A word-for-word copy of the records that follow is needed, with every picture omitted.

━━━━━━━━

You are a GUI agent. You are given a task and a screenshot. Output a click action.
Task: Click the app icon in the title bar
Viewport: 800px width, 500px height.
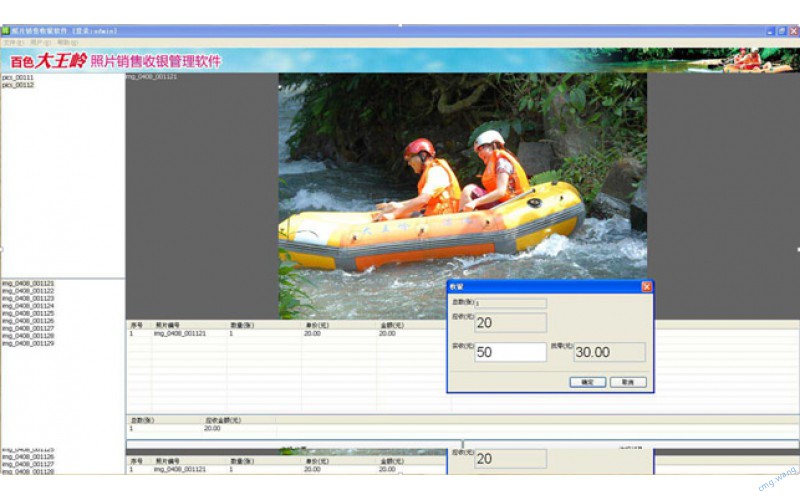[x=5, y=31]
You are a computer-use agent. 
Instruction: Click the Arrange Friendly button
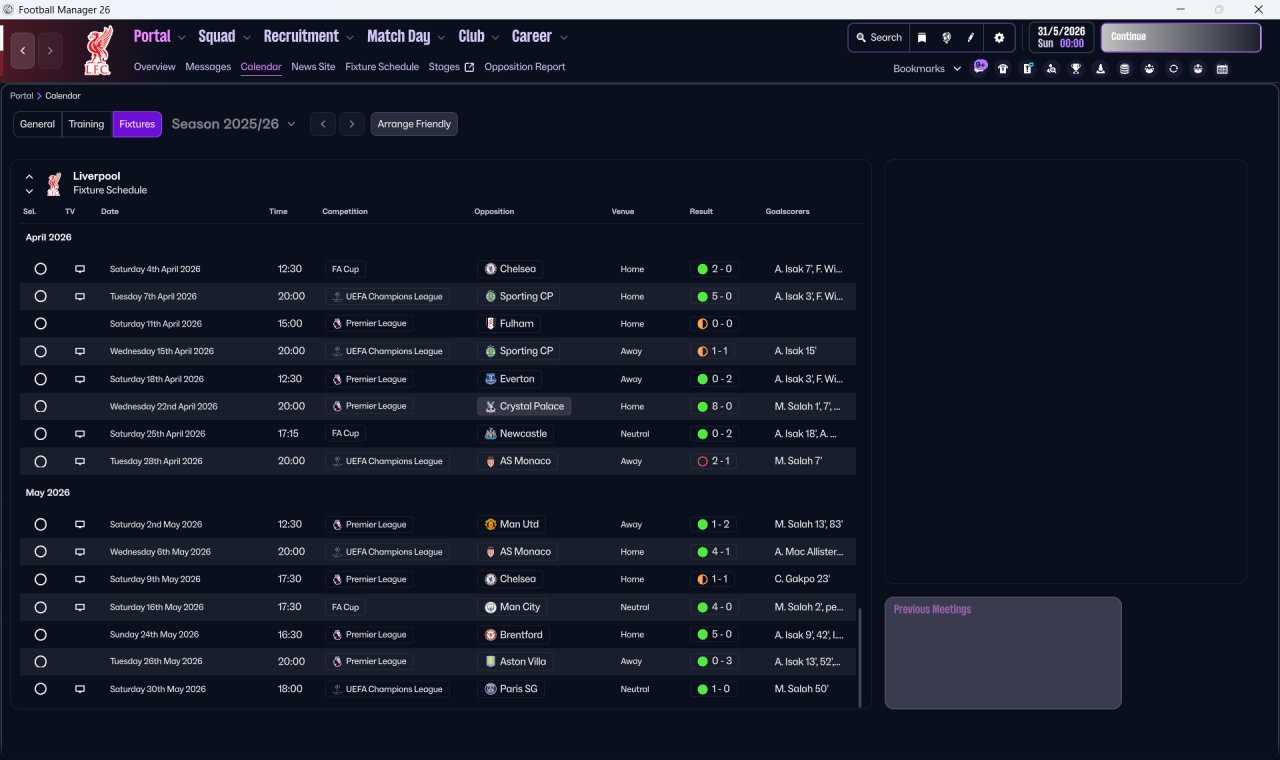[414, 124]
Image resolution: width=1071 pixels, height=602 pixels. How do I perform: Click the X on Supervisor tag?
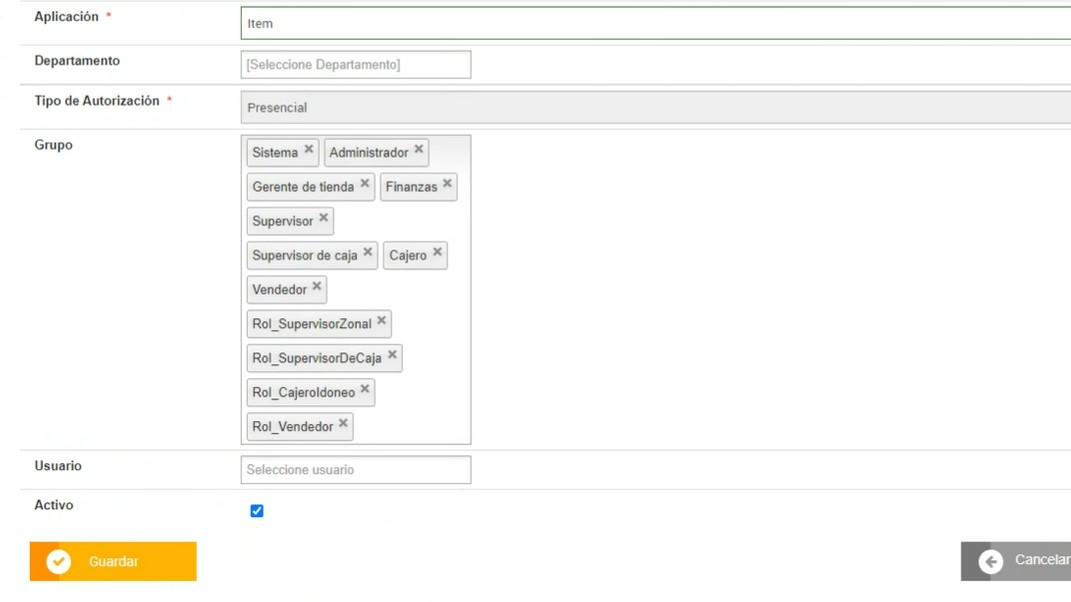[323, 218]
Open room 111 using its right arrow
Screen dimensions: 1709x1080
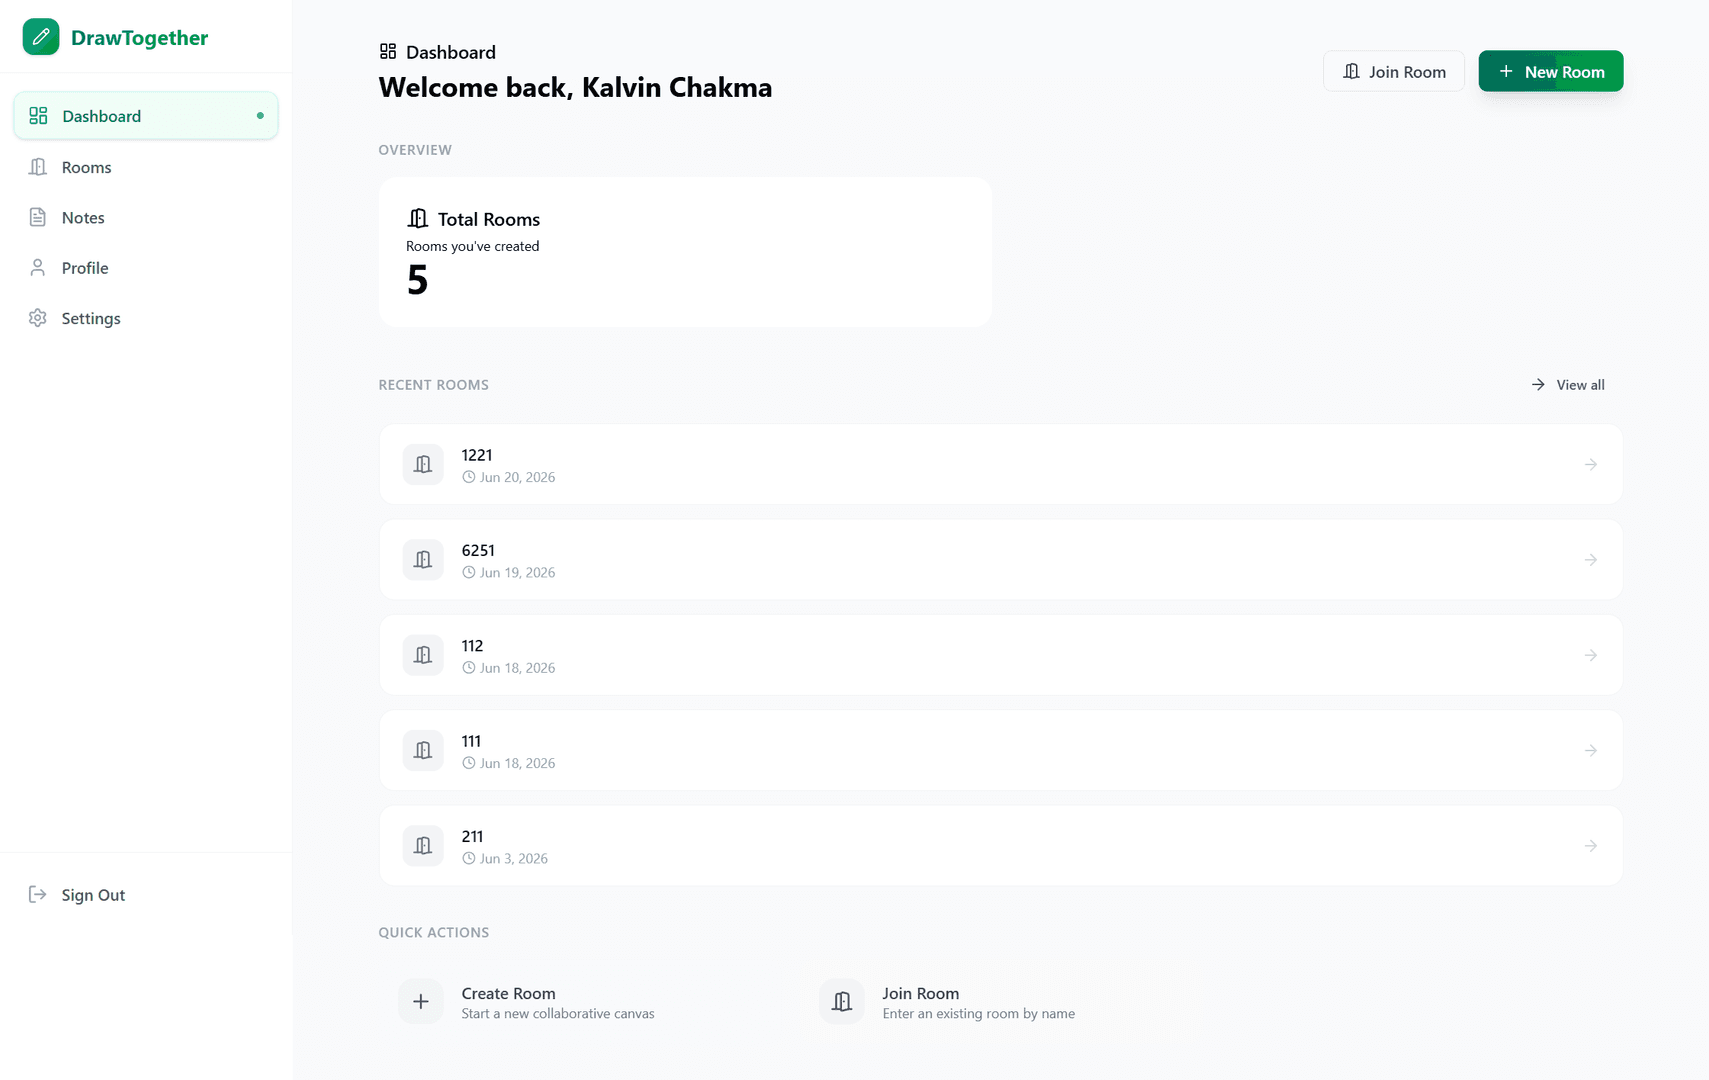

━━━━━━━━

## Written solution
You are a GUI agent. You are given a task and a screenshot. Output a click action.
Task: Click the app icon in the title bar
Viewport: 800px width, 500px height.
[x=5, y=31]
You are a computer-use agent. 
Instruction: Click the Arrange Friendly button
[414, 124]
Image resolution: width=1071 pixels, height=602 pixels. How do I perform: Click the X on Supervisor tag?
[323, 218]
Open room 111 using its right arrow
Screen dimensions: 1709x1080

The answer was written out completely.